Ex-diretor do WhatsApp se arrepende da venda ao Facebook

Ex-diretor diz ainda não ser o único com esse pensamento dentro do quadro de executivos do WhatsApp
Ex-diretor diz ainda não ser o único com esse pensamento dentro do quadro de executivos do WhatsApp
  • Executivo chamou o Facebook de "monstro de Frankenstein";

  • Ex-Whatsapp afirma que, na época, o acordo parecia mais uma "parceria";

  • Facebook comprou o WhatsApp em 2014 por US$22 bilhões.

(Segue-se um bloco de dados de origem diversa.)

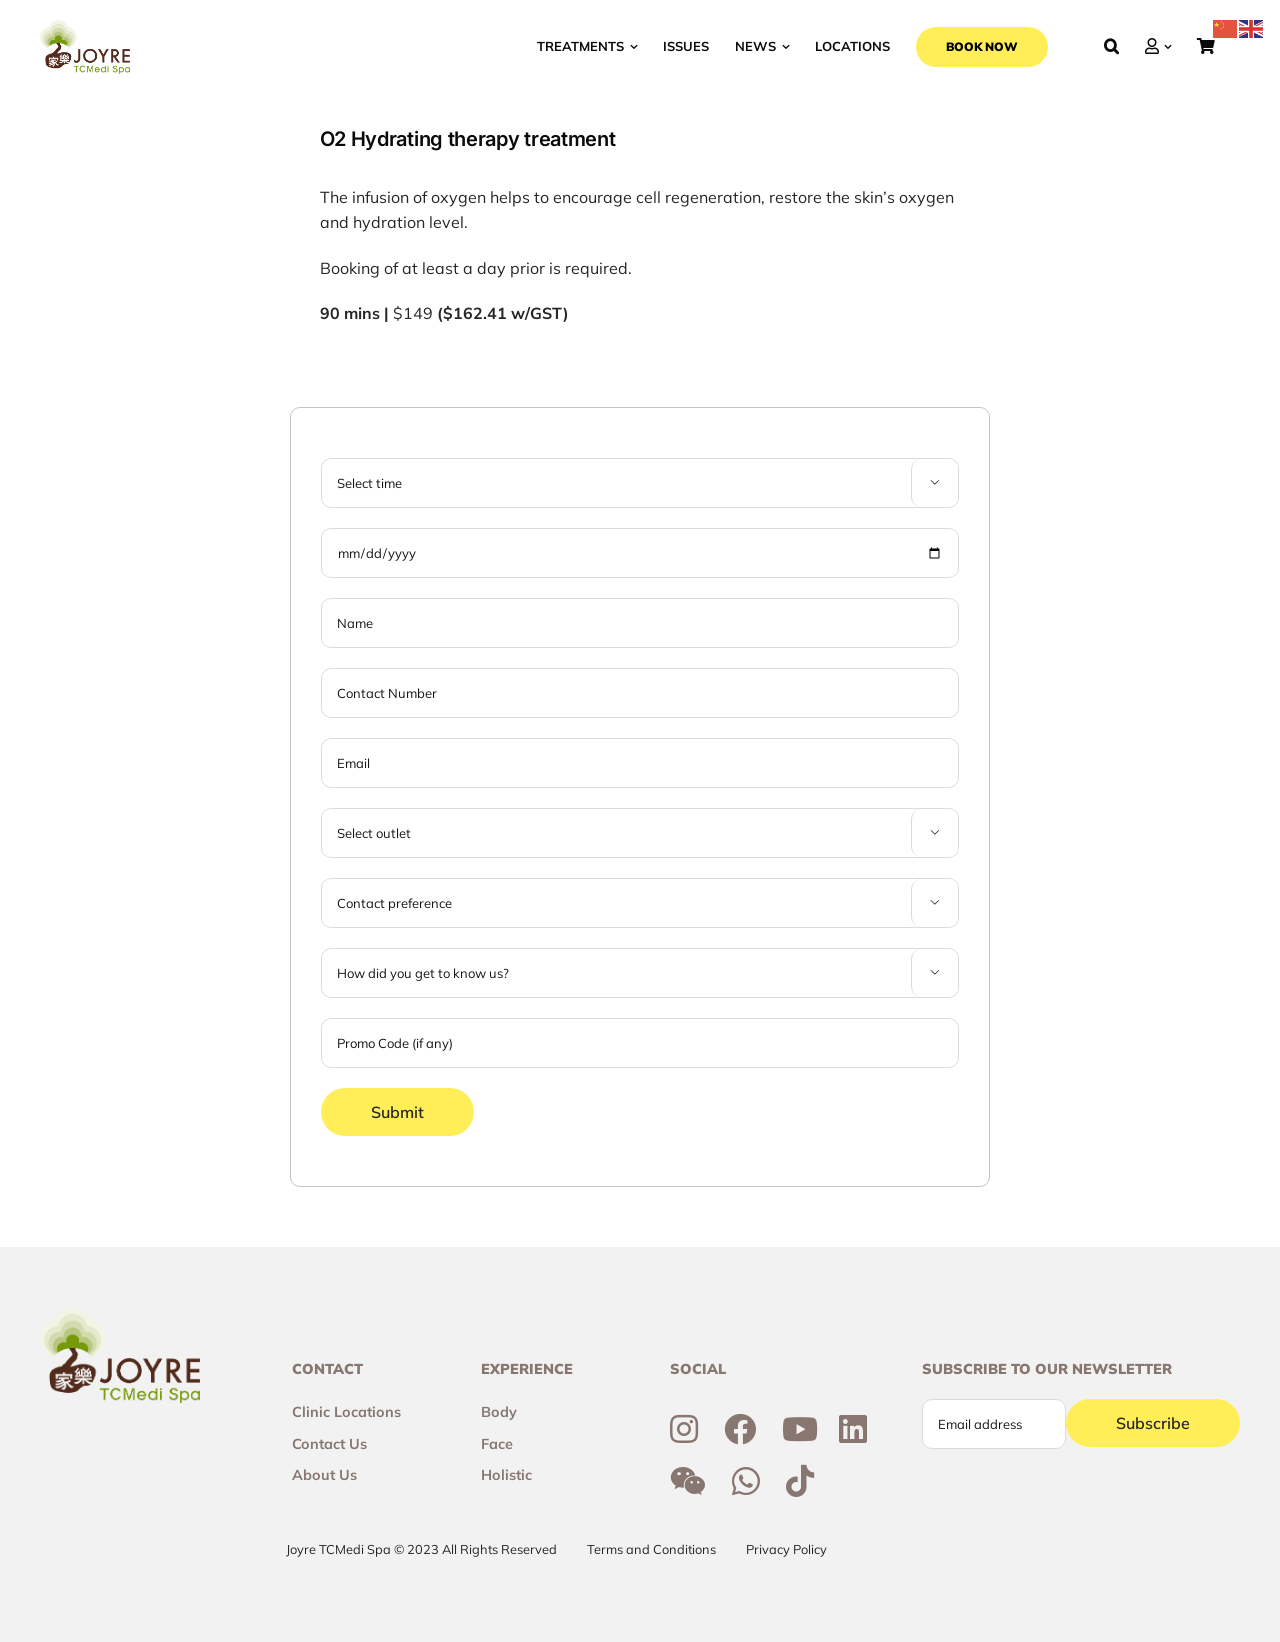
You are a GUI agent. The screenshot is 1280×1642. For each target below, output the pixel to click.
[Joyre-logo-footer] (85, 28)
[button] (1111, 47)
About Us (324, 1475)
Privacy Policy (786, 1549)
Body (499, 1412)
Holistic (506, 1475)
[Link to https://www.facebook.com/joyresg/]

O indiano Neeraj Arora, executivo que ajudou a intermediar a venda do WhatsApp para o Facebook por cerca de US$ 22 bilhões em 2014, diz que se arrepende de ter contribuído para o negócio. Durante o período da venda, Neeraj era diretor comercial do WhatsApp.

"Ninguém sabia, a princípio, que o Facebook se transformaria em um monstro de Frankenstein devorando dados de usuários", escreveu Arora em uma série de postagens em sua conta no Twitter nesta semana. Apesar de o WhatsApp ser a segunda maior plataforma da Meta, Arora diz que o aplicativo representa apenas uma sombra do que era quando foi criado.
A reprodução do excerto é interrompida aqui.